EXERCISE DESCRIPTION:
Nothing but the records, transcribed verbatim and stripped of images, should appear in the answer.

***** DATA FOR ANALYSIS *****

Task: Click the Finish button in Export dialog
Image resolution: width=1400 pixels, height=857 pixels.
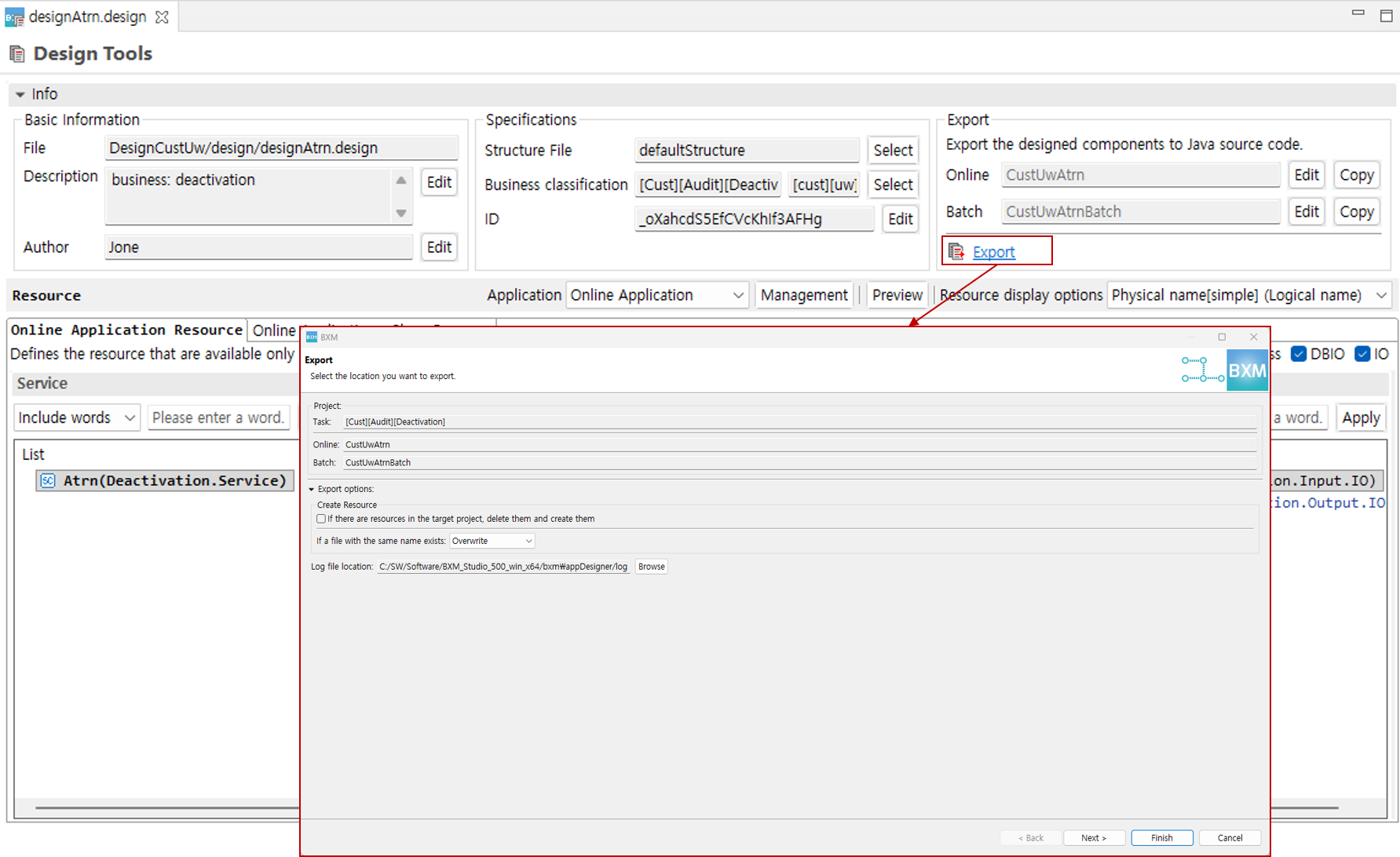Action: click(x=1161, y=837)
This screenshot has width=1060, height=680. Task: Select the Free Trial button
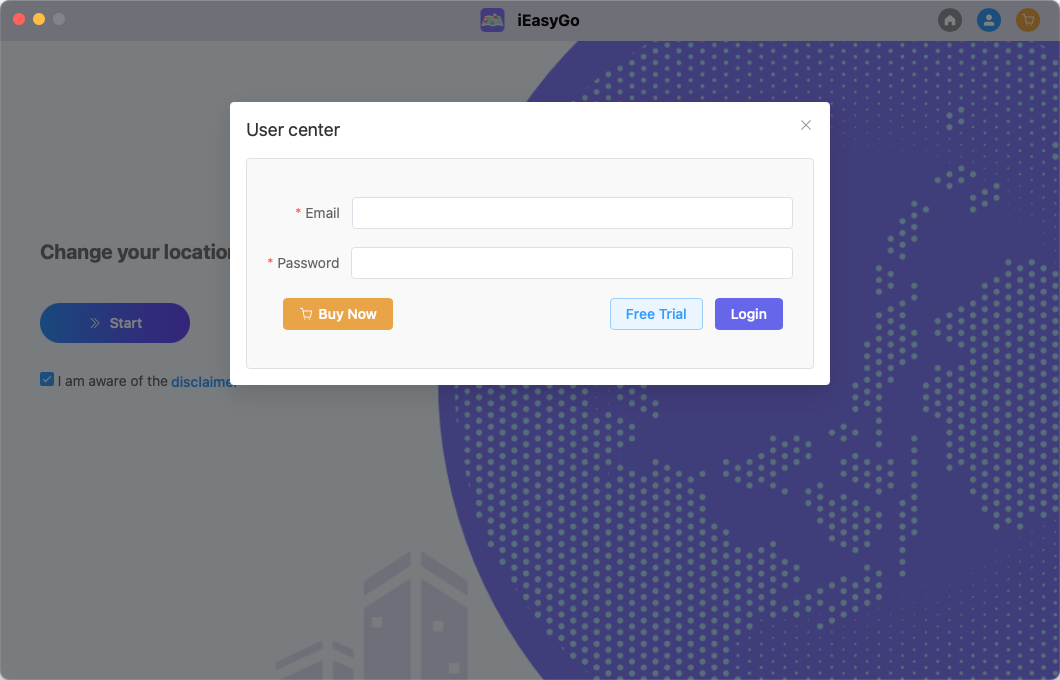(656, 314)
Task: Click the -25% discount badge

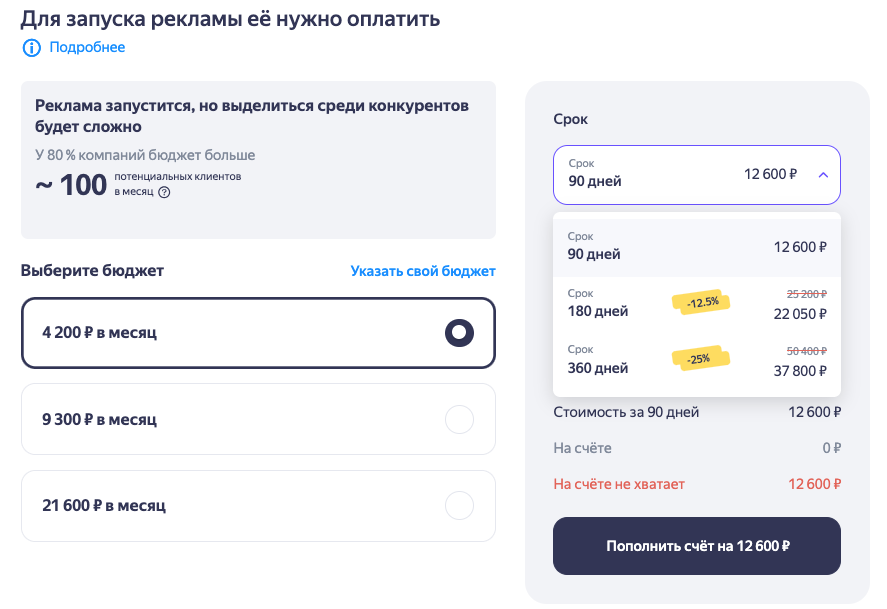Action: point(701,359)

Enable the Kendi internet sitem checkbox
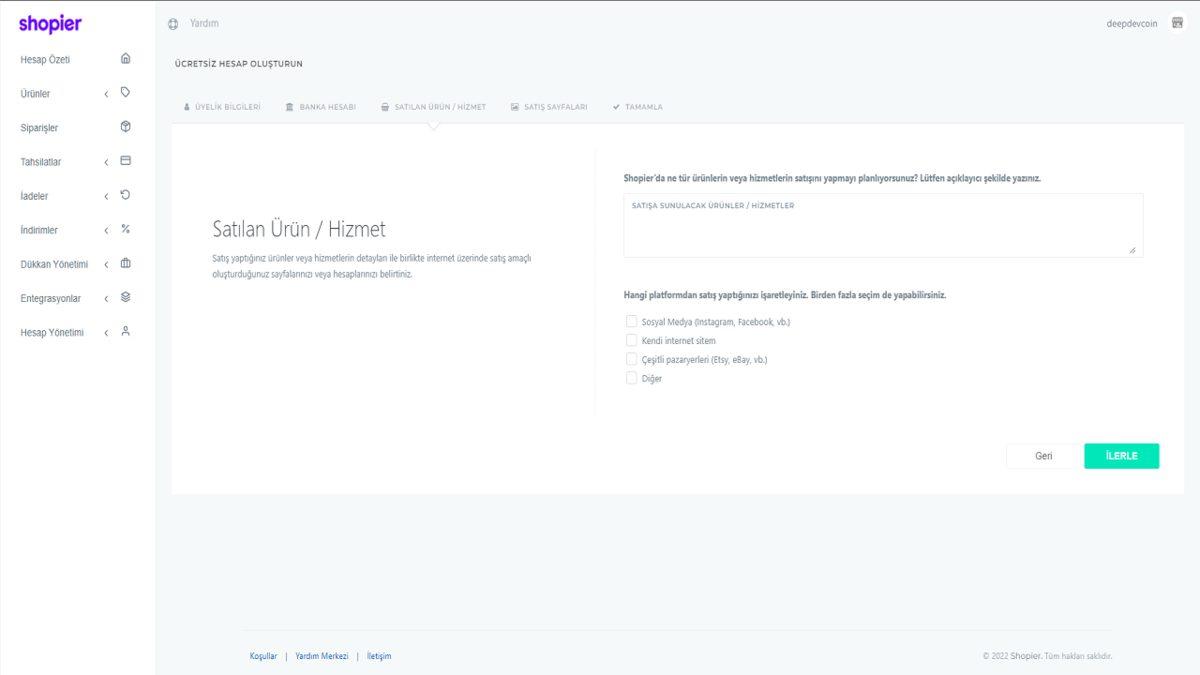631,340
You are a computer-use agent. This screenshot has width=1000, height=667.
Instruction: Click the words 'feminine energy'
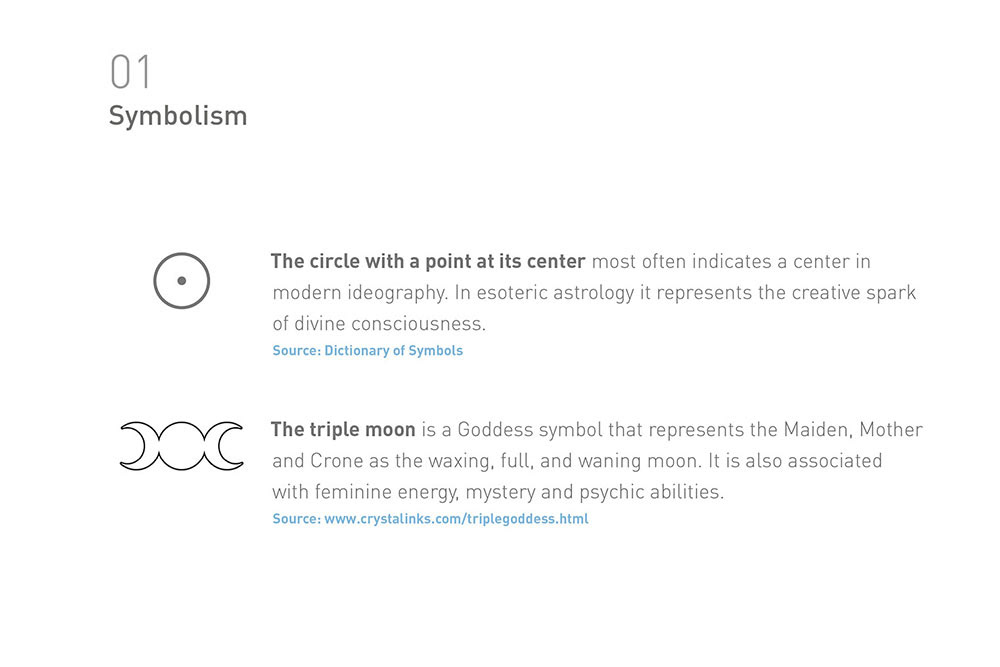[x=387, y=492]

*****

EXERCISE ANSWER:
Task: Click the Finish button in Export dialog
Image resolution: width=1400 pixels, height=857 pixels.
Action: click(x=1161, y=837)
This screenshot has width=1060, height=680. Task: Select the Free Trial button
(656, 314)
Task: Click the -25% discount badge

Action: point(701,359)

Enable the Kendi internet sitem checkbox
631,340
You are a computer-use agent. This screenshot has width=1000, height=667.
Instruction: Click the words 'feminine energy'
[x=387, y=492]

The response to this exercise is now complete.